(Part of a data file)
## START

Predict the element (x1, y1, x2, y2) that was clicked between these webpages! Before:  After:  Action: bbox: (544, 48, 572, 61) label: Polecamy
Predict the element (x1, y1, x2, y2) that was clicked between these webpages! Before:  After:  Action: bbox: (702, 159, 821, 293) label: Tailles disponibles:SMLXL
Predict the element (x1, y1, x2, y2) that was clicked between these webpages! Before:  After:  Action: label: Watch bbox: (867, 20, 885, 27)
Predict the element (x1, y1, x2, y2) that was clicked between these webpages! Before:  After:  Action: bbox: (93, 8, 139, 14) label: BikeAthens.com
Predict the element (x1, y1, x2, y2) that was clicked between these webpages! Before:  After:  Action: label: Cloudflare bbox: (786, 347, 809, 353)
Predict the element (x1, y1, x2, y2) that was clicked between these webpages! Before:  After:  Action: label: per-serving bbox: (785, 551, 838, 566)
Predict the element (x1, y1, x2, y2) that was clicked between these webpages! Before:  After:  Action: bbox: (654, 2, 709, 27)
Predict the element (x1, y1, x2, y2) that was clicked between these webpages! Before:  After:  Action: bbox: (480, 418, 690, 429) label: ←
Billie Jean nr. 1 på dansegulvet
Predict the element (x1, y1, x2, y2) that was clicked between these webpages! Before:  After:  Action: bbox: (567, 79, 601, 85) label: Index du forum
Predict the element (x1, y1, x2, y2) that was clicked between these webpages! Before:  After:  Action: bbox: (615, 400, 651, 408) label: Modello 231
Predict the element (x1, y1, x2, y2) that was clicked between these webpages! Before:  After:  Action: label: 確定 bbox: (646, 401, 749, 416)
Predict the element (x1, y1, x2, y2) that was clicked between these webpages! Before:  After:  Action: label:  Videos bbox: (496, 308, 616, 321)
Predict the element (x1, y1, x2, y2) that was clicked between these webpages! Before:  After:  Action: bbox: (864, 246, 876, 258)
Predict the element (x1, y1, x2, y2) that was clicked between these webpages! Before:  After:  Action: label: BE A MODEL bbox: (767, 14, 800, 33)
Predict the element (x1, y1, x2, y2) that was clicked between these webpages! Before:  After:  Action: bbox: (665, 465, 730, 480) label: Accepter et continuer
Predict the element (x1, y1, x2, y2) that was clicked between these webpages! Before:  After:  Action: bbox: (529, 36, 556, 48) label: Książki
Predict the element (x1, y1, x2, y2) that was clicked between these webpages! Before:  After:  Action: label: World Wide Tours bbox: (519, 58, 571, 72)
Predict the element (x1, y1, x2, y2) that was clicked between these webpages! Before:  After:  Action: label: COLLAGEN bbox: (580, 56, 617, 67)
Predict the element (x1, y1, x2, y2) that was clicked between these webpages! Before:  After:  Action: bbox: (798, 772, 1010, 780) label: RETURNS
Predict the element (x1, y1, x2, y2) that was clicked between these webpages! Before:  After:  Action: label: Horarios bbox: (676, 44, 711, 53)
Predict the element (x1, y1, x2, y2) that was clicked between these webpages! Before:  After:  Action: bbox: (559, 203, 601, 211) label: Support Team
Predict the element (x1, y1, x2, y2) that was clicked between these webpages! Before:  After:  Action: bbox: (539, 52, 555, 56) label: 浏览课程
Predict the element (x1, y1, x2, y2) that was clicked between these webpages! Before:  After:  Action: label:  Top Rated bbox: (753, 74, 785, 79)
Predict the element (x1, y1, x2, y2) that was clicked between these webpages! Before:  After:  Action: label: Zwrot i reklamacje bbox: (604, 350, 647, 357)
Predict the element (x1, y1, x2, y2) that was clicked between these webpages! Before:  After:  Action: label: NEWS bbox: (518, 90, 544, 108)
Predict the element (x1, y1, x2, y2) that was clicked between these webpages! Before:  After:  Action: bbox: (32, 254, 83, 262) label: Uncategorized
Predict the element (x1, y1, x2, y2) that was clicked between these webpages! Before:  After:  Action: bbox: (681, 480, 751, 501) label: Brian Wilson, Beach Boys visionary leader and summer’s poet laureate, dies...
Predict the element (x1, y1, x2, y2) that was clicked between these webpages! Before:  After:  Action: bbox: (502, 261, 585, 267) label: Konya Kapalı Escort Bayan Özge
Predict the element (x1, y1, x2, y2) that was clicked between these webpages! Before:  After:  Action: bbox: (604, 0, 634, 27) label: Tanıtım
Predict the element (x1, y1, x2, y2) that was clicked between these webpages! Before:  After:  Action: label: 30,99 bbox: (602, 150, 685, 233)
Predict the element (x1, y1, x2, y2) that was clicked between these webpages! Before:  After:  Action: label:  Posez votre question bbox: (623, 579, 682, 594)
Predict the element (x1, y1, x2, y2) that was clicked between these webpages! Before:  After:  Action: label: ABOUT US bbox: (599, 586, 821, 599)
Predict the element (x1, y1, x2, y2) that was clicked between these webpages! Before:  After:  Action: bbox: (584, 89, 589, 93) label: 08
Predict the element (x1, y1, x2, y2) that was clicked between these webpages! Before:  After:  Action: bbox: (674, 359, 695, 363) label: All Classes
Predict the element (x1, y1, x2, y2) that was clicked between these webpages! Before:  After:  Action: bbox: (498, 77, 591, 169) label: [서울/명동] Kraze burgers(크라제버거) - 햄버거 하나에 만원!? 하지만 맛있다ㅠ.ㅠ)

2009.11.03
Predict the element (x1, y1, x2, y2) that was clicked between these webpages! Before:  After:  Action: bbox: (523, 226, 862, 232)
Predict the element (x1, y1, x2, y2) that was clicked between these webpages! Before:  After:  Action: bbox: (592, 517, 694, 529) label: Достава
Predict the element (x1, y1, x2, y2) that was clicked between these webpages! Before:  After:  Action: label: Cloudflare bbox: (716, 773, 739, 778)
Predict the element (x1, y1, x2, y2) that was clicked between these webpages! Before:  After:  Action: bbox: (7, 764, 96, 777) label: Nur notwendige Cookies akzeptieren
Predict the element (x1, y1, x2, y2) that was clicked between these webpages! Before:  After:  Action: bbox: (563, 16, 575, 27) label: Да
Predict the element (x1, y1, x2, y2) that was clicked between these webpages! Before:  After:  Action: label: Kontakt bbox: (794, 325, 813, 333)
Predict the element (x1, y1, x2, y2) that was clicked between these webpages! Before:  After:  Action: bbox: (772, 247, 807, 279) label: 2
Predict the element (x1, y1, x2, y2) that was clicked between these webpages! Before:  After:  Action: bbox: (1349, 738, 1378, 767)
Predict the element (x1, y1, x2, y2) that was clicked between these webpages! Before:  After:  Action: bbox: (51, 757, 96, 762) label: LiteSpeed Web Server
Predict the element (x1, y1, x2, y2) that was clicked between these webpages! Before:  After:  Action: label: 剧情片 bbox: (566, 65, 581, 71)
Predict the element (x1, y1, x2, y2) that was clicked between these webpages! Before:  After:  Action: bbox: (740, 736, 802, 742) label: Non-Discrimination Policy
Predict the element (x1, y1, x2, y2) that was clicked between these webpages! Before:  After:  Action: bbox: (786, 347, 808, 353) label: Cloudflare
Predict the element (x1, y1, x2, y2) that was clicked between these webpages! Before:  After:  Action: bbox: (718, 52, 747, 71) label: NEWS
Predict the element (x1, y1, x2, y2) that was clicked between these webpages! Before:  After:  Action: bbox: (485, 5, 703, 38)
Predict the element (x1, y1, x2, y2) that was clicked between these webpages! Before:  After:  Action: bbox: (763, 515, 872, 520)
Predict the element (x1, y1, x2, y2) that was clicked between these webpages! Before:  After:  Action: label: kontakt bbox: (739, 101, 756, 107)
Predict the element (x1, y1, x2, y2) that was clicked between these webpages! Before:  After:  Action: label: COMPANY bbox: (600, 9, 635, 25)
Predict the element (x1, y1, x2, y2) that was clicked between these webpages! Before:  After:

## END

WHAT IS NEEDED :: Can you rewrite the data from the line holding "9, 635, 25)" through the end, inclusive, swapping "webpages" for "web pages" and leaving everything else unchanged?

OUTPUT ::
Predict the element (x1, y1, x2, y2) that was clicked between these web pages! Before:  After:  Action: label: COMPANY bbox: (600, 9, 635, 25)
Predict the element (x1, y1, x2, y2) that was clicked between these web pages! Before:  After:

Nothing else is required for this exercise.